Studies of physicians’ global assessments to detect melanomas ( Table 4) vary widely for sensitivity (50% to 97%) but are consistent for specificity (96% to 99%) (SOR: B).^23-28Additionally, some studies have shown higher percentages of correct diagnosis of malignant melanoma among dermatologists compared with nondermatologists, but all these studies (except for a small subset of patients in one) used lesion images rather than patient examinations (SOR: B).^23,29-33

More importantly, when the choice of correct treatment was evaluated, no statistically significant difference was found between the two groups. Further prospective cohort trials using patient examinations are needed to evaluate dermatologist performance versus nondermatologist performance.

TABLE 3
American Cancer Society's ABCDE criteria

The test is considered positive if a lesion exhibits 1 or more of the 5 criteria
Assymetry—one half of the lesion not identical to the other
Border irregularity—lesion has an uneven or ragged border
Color variegation—lesion has more than one color (ie, black, blue, pink, red, or white)
Diameter—lesion has a diameter greater than 6 mm
Elevation or Enlargement—elevation of lesion above skin surface or enlargement by patient report

TABLE 4
Clinical prediction tests for skin malignancies

Diagnostic test	Study quality (SOR)*	Sensitivity % (average)	Specificity % (average)	LR+ (1% pretest)	LR–	PV+	PV–
ABCDE criteria (1 criterion positive)^16-19	A	92–97 (93)	13–63 (37)	1.5	0.2	1.5%	99.8%
Revised 7-point checklist^16,21,22	B	79–100 (90)	30–37 (34)	1.4	0.3	1.4%	99.7%
Physician global assessments^23-28	B	50–97 (74)	96–99 (98)	37	0.3	27.2%	99.7%
*See page 239 for a description of strength of recommendation
Note: These calculations are based on simple averages. Statistical homogeneity could not be fully evaluated due to study data limitations.
SOR, strength of recommendation; LR+, positive likelihood ratio; LR–, negative likelihood ratio; PV+, positive predictive value; PV–, negative predictive value

TABLE 5
Revised 7-point checklist for assessing risk of melanoma

Suspect melanoma if there are 1 or more major signs: Change in size Change in shape Change in color
3 or 4 minor signs without a major sign can also indicate a need to biopsy suspicious moles: Inflammation Crusting or bleeding Sensory change Diameter (≥7 mm)

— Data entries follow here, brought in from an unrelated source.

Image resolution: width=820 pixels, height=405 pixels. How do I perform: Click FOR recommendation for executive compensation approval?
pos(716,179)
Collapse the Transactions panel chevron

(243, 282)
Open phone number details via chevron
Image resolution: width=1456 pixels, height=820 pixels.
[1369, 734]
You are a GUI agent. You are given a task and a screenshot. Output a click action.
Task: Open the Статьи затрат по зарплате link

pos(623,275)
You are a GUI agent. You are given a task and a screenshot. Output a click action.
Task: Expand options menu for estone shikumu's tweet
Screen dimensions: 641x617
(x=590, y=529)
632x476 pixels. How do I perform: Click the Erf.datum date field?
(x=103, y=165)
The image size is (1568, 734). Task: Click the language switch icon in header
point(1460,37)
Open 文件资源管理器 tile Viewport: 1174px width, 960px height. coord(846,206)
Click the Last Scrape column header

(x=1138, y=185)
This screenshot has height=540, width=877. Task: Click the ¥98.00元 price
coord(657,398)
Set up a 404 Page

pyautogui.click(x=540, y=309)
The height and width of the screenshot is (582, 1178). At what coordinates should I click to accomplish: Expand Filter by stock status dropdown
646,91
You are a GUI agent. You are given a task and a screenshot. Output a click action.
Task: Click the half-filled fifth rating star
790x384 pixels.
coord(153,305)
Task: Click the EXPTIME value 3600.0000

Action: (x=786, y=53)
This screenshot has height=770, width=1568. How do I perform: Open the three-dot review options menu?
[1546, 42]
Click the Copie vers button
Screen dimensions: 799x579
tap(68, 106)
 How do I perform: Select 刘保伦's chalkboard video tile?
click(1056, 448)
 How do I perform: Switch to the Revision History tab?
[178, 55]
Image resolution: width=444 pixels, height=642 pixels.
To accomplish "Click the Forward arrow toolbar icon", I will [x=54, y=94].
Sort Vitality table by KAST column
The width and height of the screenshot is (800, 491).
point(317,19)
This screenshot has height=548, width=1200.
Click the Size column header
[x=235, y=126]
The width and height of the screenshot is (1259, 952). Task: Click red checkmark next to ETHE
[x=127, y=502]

No validated tool for diagnosis of nonmelanoma skin cancers

A useful diagnostic tool has not yet been validated for nonmelanoma skin cancers. Over 60% of non-melanoma skin cancers occur on the face and neck, and these areas bear careful inspection. Lesions behind the ear, at the medial canthus, and within the nasolabial folds are most easily missed.

How to proceed in assessing lesions

When evaluating skin lesions, remember the gold standard for diagnosis of skin malignancies is a tissue biopsy. If you or your patient has any doubt about the diagnosis, a biopsy should be performed.

To review: Good evidence supports the use the ABCDE criteria or the revised 7-point checklist in determining whether lesions are likely to be malignant melanomas. No similar diagnostic rules exist for basal cell and squamous cell carcinomas. The decision to biopsy these lesions must be based on global assessment and typical characteristics.

Based on this information, we developed an algorithm for evaluating patients at risk for skin malignancies ( Figure) . The first step is to apply the ABCDE criteria and the revised 7-point checklist to identify or rule out possible malignant melanomas. An excisional biopsy should be performed if either test is positive (and the lesion is not clinically benign), or if you or your patient has any doubt.